Billionaire Anthony Pratt has come under fire from employees and the AMWU over his decision to shut down two staff canteens at a Visy Broadmeadows site.
The owner of cardboard packaging giant Visy was reportedly subsidising the canteen – which sold sausage rolls, hot chips and meat pies to workers – for around $150,000 per year.
Talk of closing the canteens began in 2017 and despite a proposal to do so being voted down that September, Visy decided to end its contract with canteen operator Spotless the following month.
Billionaire Anthony Pratt has come under fire from employees and the AMWU over his decision to shut down two staff canteens at a Visy Broadmeadows site
‘Australia’s richest man is stiffing these workers over a cup of coffee,’ said Mick Bull from the Australian Manufacturing Workers Union (AMWU).
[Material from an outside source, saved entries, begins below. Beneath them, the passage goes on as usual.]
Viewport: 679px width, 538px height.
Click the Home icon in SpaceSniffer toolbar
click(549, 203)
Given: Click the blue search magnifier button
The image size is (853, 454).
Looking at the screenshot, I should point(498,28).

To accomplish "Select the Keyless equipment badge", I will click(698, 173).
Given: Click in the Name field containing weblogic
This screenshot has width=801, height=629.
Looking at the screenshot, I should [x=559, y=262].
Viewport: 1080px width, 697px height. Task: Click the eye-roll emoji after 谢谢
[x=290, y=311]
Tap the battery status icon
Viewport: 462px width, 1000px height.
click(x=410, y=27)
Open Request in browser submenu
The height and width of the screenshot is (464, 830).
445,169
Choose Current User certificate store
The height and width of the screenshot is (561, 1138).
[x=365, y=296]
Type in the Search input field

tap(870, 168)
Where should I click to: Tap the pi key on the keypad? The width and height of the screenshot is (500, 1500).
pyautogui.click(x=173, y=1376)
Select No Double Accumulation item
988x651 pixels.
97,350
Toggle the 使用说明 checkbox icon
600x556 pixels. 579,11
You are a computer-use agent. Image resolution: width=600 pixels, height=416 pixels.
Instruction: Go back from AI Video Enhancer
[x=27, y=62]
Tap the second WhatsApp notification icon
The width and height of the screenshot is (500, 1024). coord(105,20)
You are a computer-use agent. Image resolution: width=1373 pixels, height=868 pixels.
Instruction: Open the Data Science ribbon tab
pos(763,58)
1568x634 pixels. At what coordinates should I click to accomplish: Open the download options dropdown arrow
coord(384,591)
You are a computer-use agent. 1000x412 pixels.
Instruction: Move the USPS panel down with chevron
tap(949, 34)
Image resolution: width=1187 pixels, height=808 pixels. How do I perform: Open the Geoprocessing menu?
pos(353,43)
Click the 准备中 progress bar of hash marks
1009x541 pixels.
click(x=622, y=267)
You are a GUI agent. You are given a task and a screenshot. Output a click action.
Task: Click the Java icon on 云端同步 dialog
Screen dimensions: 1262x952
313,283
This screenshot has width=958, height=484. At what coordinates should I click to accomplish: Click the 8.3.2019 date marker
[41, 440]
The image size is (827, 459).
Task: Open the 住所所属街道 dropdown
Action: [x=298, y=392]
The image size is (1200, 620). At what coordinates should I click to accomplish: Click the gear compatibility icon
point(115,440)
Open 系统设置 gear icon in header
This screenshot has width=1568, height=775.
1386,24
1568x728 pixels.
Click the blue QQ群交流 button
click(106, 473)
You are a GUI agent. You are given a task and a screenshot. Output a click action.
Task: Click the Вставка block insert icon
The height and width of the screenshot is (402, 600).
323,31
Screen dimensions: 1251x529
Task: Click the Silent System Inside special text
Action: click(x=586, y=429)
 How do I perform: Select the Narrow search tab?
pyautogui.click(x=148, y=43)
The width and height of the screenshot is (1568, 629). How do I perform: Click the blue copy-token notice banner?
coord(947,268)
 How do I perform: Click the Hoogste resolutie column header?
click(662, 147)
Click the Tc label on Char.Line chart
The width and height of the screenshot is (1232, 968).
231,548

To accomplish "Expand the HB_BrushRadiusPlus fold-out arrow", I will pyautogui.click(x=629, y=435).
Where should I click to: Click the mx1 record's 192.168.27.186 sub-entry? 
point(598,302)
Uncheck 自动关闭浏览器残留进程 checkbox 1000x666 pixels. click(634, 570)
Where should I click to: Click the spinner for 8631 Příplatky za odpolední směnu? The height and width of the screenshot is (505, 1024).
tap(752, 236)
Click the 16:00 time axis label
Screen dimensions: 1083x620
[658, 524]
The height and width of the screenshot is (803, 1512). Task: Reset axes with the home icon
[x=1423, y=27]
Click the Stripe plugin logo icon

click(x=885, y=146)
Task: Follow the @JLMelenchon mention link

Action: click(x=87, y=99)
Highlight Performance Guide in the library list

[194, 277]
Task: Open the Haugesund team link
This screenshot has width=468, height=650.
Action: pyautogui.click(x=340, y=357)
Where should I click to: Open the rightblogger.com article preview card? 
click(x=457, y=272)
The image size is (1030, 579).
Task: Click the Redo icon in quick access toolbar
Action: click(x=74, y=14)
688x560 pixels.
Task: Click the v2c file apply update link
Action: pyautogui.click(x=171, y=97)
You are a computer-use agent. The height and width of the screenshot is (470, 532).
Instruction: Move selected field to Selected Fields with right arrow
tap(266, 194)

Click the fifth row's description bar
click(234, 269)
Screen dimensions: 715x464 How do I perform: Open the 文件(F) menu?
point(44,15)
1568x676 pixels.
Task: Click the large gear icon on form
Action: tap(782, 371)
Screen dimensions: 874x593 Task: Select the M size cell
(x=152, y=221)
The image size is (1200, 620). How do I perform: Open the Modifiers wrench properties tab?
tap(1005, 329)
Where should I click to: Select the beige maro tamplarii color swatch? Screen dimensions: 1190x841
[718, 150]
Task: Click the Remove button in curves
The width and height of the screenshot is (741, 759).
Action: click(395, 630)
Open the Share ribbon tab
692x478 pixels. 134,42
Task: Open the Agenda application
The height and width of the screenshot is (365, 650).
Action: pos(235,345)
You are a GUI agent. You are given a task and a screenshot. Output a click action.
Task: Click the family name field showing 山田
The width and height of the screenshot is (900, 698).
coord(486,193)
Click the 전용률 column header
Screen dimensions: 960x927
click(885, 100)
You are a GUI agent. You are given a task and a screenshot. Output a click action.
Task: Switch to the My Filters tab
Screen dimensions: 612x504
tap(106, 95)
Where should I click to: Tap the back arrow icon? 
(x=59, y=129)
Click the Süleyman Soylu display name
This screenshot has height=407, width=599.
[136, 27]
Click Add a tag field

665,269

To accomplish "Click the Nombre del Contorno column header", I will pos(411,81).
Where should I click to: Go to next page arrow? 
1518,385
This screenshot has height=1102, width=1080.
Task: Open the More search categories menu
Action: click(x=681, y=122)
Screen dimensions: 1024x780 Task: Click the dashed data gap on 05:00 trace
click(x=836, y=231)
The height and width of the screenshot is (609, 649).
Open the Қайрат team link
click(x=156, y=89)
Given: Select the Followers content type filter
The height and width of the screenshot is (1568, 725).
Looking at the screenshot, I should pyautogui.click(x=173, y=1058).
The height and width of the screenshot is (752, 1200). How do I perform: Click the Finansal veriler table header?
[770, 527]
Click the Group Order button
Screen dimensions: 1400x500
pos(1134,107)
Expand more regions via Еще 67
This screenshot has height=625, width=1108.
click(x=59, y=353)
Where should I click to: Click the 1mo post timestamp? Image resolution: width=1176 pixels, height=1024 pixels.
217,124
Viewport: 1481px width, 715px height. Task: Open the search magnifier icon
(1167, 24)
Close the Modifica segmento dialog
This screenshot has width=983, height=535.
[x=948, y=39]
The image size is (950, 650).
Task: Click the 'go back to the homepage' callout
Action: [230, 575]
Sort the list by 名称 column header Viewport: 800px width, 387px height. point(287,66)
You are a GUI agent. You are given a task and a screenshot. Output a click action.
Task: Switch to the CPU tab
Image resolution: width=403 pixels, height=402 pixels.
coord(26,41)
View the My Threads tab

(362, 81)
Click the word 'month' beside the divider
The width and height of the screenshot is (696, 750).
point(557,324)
‘It’s ridiculous and it’s corporate greed gone mad.’
As an alternative, Visy has since provided subsidised vending machines, meal vans onsite twice a day, two new coffee machines and an updated cooking facility – as well as a 50 per cent off trial of ‘YouFoodz’ (an online, healthy ready meals service).
But employees have hit back, saying that the new services are more expensive, not as convenient and offer less variety.
‘For decades, Visy workers have been able to get a cheap cuppa to get them through those cold mornings,’ Bull said.
‘It’s a little luxury that means a lot.’
Canteen operator Spotless sold sausage rolls, hot chips and meat pies cheaply to workers
The AMWU is arguing that Visy was not entitled to close down the canteen based on wording in the enterprise bargaining agreement (EBA), news.com reports.
The agreement states that the company ‘shall not modify, remove or reduce any service or facility that has been provided without the agreement of the majority of employees and their representatives, provided that the facilities are not being deliberately misused, abused, damaged or defaced by employees’.
‘It’s pretty outrageous behavior by the company – they took the canteen closure off the bargaining table during EBA negotiations, and then turned around before the ink had even dried and closed it anyway,” Bull said.
Visy has replaced the canteen with other food services including a vending machine and onsite food van, but employees have said they are more expensive and less convenient
Visy, however, took the stance that the clause ‘does not apply to the canteen in relevant respects and it has managerial prerogative to close the canteen and substitute it with an alternative food source’.
Fair Work Commissioner Sarah McKinnon has joined the debate and sided with AMWU, saying that there is no dispute that the canteen met the description of a ‘facility’.
‘It seems unlikely that, in seeking to preserve the benefit of the canteen for employees, the parties intended every change to the canteen area and every canteen service to be approved first by a majority of employees,’ she said.
‘It’s corporate greed gone mad,’ AMWU said
‘Such a restrictive approach seems to me to be inconsistent with the objectives in clause 4 of the agreement including to achieve productivity gains, continuous improvement and an open and consultative decision making approach.’
She concluded the clause technically prevents Visy from modifying, removing or reducing the canteen and related services in such a way as to reduce the value of the benefit to employees.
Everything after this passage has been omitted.